Вот когда Пурошюс захотел сойти с ума. Вот когда!.. Но рассудок не повиновался. А рассудка не слушались ни руки, ни ноги. Пурошюс стоял, как вкопанный, и господин Флорийонас удивился, когда это его сподвижник успел надраться.
Убежала Антосе. Мужчины втроем привели Алексюса. И снова Флорийонас Заранка показывал свое красноречие, просил Тарулиса по-хорошему объяснить своему хозяину и благодетелю, как он угодил в силки большевиков, какую пользу от этого имел, кто его заставлял быть двуличным, почему он настоятелю служил, а водился с нехристем? Может, Алексюс в еврейскую веру перешел, а может, Пятрас Летулис телом своей сожительницы его подкупил? Вы уж простите, барышня Антосе, но Флорийонас ищет смягчающие вину обстоятельства. Ему искренне жалко этого несовершеннолетнего парня. Он хочет понять психологию орудия большевиков и даже готов за правду помиловать его. Ведь никому из верующих прихода не хочется, чтобы колокола костела угодили в руки вора. Он душой болеет за честь настоятеля Бакшиса, переживает за мать преступника, которая наверняка рыдает за дверью от стыда, что, вырастив такого сына для бога, черту отдала... Кто-кто, а ты, Алексюс, должен бы понять, что приходскому пастырю надо знать, где таятся корни зла в его овчарне, кто эти красные волки в овечьих шкурах, в гибельные силки которых ты угодил и явно дал присягу молчать в минуту опасности, стиснув зубы. Вообрази себе, что мы, твои следователи, продались евреям!.. Ведь ты-то им продался. Ты! Мы — честные литовцы! Мы! И тебя мы никому не продадим. Мы разделим твою беду между собой, господь бог отпустит тебе смертный грех, руками ксендза-настоятеля назначив покаяние. Алексюс Тарулис, ты слышишь голос Флорийонаса Заранки?
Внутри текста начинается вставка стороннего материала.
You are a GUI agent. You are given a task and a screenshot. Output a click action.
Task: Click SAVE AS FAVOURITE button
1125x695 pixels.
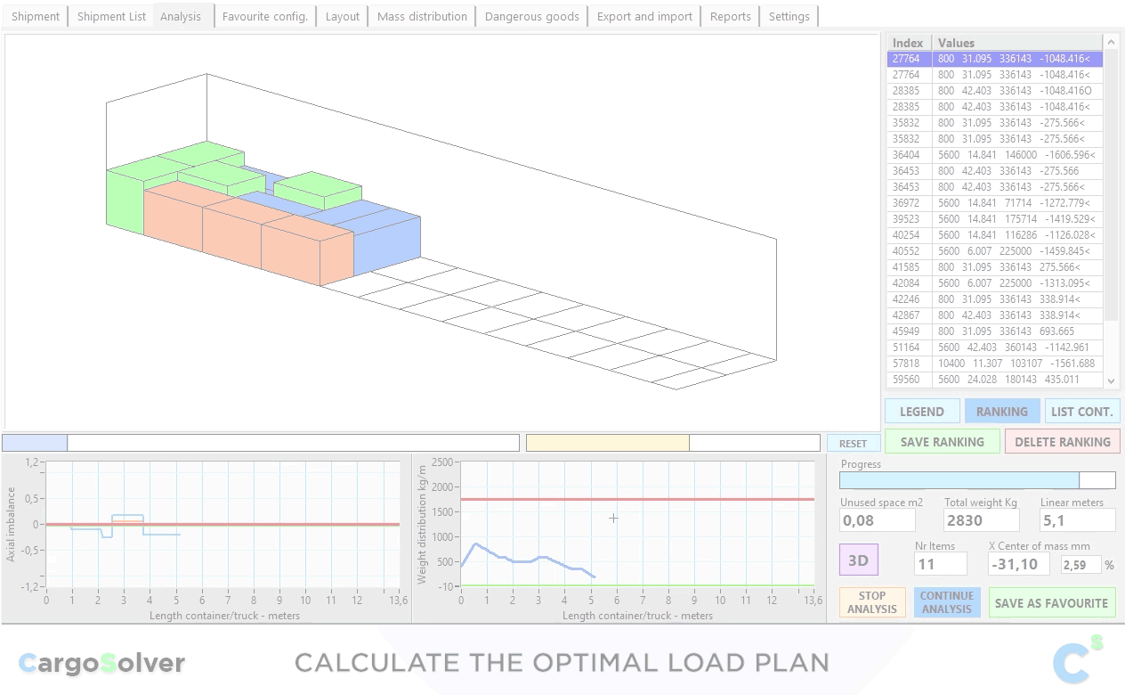[x=1050, y=603]
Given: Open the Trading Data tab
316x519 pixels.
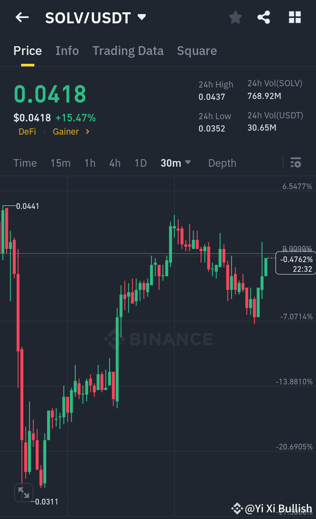Looking at the screenshot, I should 128,51.
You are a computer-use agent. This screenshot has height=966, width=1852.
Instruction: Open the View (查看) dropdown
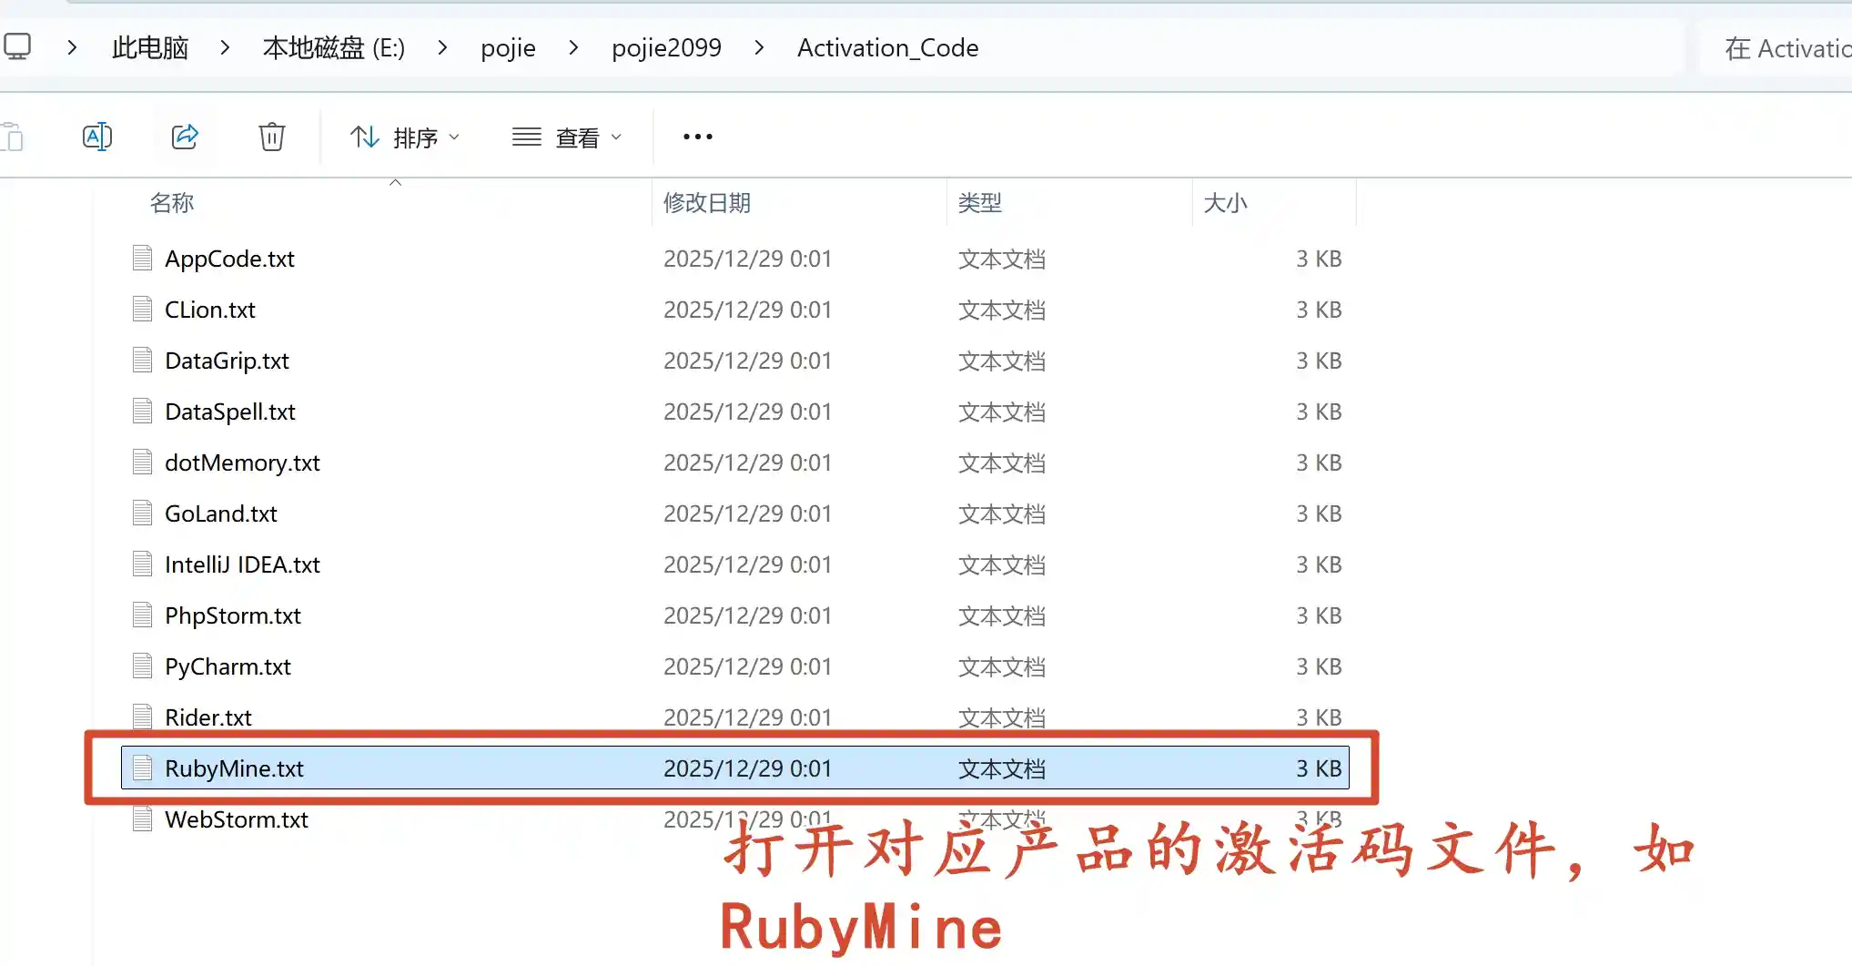click(x=567, y=137)
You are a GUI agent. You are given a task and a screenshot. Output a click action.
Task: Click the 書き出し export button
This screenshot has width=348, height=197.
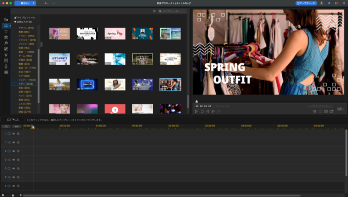[x=25, y=3]
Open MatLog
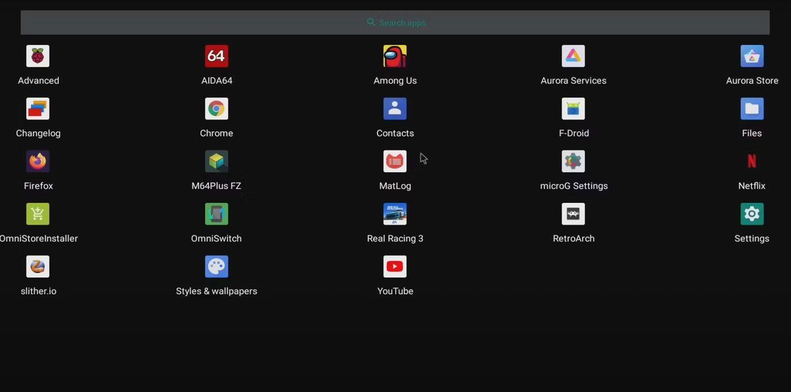791x392 pixels. (395, 161)
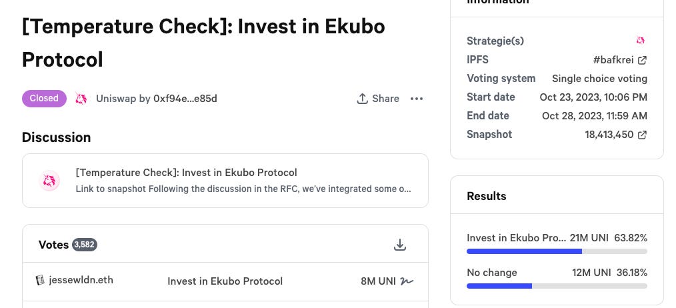Click the 3,582 votes count badge

tap(85, 245)
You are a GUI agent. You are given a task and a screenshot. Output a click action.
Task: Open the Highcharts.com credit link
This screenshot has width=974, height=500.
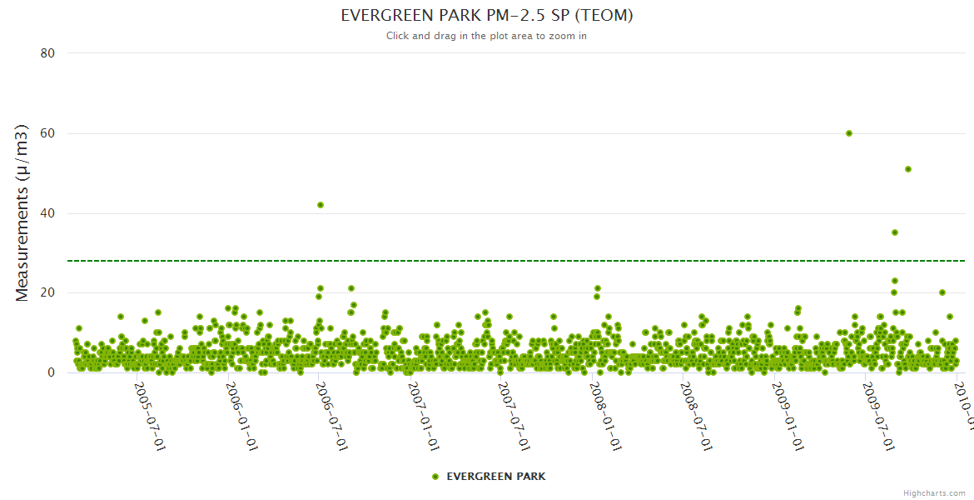point(934,493)
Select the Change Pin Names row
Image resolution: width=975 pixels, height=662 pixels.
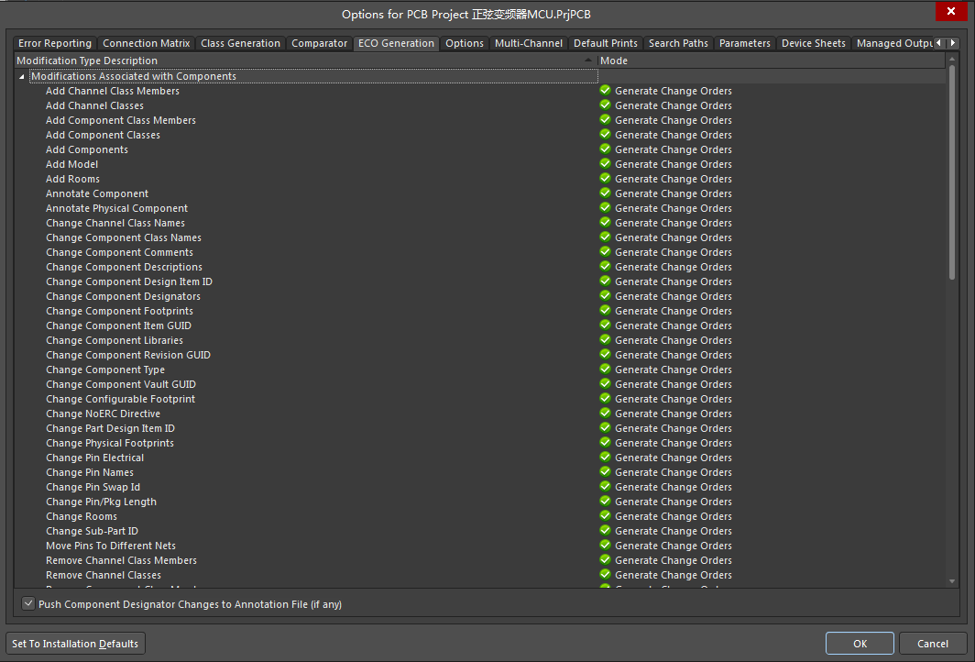pyautogui.click(x=90, y=472)
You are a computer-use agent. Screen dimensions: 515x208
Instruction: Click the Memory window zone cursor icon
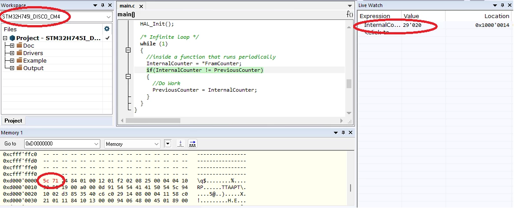pos(181,144)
И снова лопнуло терпение у настоятеля:
— Выйдите все. Оставьте нас вдвоем.
— Напрасно, настоятель, — заговорил Алексюс. — Я сказал начальнику все, что знал. Кто-то меня оклеветал.
— Замолчи, гад! — крикнул Анастазас. — Теперь-то мне ясно, что когда ты в прошлом году хворал, уже тогда с этим евреем стакнулся, винтовки шаулисов свистнул, ты и копилку освобождения Вильнюса подчистил, и в наши окна стрелял. Убить тебя да повесить на площади во славу господа!
— Вы слышите, настоятель? Все они сегодня ночью будто белены объелись. Кричат, дерутся. Я на них на всех в суд подам.
— Алексюс, здесь есть свидетель, — сказал Бакшис, не глядя махнув на Пурошюса.
— Мне вы не верите, настоятель, а этому полицейскому прихвостню верите? Верите этому Иуде, который сегодня утром в костеле крестом лежал, а ночью лез воровать ваше зерно.
— И черный кот ему дорогу перебежал. Да? Вздумал тебя, ни в чем не виноватого, выдать. Да?
— Вы у него спросите, начальник.
— Шито белыми нитками, уважаемый, твое объяснение. Не ты, а Пурошюс на тебя должен в суд подать за клевету.